** INPUT FOR THIS TASK follows **
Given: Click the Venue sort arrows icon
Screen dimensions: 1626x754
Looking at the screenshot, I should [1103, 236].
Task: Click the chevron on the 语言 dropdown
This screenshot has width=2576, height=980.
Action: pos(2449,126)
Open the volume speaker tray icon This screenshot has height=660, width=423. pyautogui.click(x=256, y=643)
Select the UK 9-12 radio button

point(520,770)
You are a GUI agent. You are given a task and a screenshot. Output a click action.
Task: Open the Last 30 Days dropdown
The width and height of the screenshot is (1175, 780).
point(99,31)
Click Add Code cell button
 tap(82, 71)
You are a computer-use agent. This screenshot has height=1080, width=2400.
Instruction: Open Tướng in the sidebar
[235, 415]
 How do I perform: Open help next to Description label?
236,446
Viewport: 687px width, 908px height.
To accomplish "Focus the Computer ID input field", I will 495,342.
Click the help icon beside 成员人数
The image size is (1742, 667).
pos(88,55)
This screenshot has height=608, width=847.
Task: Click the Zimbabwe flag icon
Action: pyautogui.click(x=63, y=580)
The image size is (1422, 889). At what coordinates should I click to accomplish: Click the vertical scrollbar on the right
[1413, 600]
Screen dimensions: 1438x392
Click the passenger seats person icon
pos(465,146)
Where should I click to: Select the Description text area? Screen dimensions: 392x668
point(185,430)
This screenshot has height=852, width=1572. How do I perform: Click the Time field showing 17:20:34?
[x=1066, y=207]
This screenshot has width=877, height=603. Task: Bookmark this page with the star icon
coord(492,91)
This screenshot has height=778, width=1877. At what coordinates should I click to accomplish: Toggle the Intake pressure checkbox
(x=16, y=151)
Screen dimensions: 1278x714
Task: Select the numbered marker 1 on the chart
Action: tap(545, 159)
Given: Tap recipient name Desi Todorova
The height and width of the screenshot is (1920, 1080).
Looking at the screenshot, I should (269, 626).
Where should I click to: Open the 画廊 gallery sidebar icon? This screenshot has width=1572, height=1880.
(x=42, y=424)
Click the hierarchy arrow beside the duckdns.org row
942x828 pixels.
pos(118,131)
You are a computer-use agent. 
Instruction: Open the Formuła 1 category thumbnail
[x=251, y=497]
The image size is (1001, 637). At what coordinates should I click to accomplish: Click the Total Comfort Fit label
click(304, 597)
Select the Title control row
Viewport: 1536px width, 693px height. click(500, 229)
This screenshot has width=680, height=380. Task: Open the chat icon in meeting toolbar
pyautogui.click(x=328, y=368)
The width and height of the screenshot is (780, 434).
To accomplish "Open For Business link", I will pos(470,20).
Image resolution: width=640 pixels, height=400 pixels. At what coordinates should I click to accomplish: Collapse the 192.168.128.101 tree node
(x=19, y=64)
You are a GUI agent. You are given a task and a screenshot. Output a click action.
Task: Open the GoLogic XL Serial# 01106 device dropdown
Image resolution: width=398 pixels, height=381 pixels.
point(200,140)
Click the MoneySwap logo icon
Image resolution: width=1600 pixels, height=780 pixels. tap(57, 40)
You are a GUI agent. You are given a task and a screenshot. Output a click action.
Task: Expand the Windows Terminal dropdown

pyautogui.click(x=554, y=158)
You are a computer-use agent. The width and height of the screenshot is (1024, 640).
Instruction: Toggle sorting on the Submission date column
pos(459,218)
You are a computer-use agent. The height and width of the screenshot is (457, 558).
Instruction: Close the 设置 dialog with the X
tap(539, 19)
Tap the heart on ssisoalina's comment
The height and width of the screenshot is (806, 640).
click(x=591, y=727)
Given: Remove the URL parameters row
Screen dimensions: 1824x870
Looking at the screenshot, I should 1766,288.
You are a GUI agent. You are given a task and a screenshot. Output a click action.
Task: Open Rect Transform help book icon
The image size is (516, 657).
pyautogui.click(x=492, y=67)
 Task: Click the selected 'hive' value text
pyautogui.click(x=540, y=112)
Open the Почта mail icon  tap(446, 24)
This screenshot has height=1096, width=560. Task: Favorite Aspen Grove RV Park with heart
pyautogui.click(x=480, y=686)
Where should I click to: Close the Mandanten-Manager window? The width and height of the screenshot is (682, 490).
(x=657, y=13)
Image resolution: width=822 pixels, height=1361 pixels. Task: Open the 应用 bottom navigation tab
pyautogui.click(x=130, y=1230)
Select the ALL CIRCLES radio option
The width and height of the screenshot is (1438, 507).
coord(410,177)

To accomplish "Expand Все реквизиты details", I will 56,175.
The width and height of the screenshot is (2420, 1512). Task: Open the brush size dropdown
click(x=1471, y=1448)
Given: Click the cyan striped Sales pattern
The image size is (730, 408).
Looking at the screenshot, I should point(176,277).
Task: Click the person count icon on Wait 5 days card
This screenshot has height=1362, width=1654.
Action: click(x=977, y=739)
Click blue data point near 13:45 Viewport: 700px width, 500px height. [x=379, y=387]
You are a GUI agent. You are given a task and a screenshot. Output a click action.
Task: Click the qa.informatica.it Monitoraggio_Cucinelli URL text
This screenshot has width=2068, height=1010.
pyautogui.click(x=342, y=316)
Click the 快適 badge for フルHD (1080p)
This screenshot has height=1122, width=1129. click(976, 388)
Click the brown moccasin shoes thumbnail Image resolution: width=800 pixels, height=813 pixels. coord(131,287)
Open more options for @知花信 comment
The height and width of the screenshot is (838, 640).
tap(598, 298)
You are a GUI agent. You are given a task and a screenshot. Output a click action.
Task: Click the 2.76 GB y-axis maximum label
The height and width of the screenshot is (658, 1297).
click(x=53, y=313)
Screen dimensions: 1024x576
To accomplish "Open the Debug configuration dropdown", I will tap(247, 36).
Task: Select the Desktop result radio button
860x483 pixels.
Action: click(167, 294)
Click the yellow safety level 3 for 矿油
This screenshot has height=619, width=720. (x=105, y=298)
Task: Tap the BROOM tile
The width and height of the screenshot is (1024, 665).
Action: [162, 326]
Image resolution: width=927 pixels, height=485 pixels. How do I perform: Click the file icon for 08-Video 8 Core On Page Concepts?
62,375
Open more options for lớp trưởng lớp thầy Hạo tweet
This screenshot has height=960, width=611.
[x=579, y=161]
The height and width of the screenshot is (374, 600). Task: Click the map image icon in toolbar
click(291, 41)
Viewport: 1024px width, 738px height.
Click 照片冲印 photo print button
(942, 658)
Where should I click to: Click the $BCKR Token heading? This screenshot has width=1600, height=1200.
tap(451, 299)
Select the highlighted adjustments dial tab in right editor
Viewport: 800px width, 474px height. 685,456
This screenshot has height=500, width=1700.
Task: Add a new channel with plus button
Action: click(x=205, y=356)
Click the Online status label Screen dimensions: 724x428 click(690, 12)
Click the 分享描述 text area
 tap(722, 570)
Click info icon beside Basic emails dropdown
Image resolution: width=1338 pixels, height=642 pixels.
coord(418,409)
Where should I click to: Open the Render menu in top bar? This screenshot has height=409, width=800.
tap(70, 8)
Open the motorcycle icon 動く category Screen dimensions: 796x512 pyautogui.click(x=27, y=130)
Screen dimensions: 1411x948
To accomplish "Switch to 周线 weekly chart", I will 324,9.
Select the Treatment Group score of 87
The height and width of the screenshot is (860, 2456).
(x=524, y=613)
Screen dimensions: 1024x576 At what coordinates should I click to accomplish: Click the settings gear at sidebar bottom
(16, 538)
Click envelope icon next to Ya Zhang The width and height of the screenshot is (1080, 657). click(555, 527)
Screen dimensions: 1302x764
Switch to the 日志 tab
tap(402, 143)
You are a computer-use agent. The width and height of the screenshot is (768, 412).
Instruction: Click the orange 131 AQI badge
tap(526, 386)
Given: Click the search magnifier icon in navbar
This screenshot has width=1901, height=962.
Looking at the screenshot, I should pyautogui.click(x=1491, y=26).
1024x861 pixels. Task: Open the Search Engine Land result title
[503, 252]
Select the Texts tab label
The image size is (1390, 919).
** End of INPUT FOR THIS TASK **
[ACTION ITEM] From the records above, print exactly the lines that run from the line with "Screen dimensions: 1024x576 At" to the line with "is (768, 412).", inclusive.

[EXERCISE ANSWER]
Screen dimensions: 1024x576 At what coordinates should I click to accomplish: Click the settings gear at sidebar bottom
(16, 538)
Click envelope icon next to Ya Zhang The width and height of the screenshot is (1080, 657). click(555, 527)
Screen dimensions: 1302x764
Switch to the 日志 tab
tap(402, 143)
You are a computer-use agent. The width and height of the screenshot is (768, 412).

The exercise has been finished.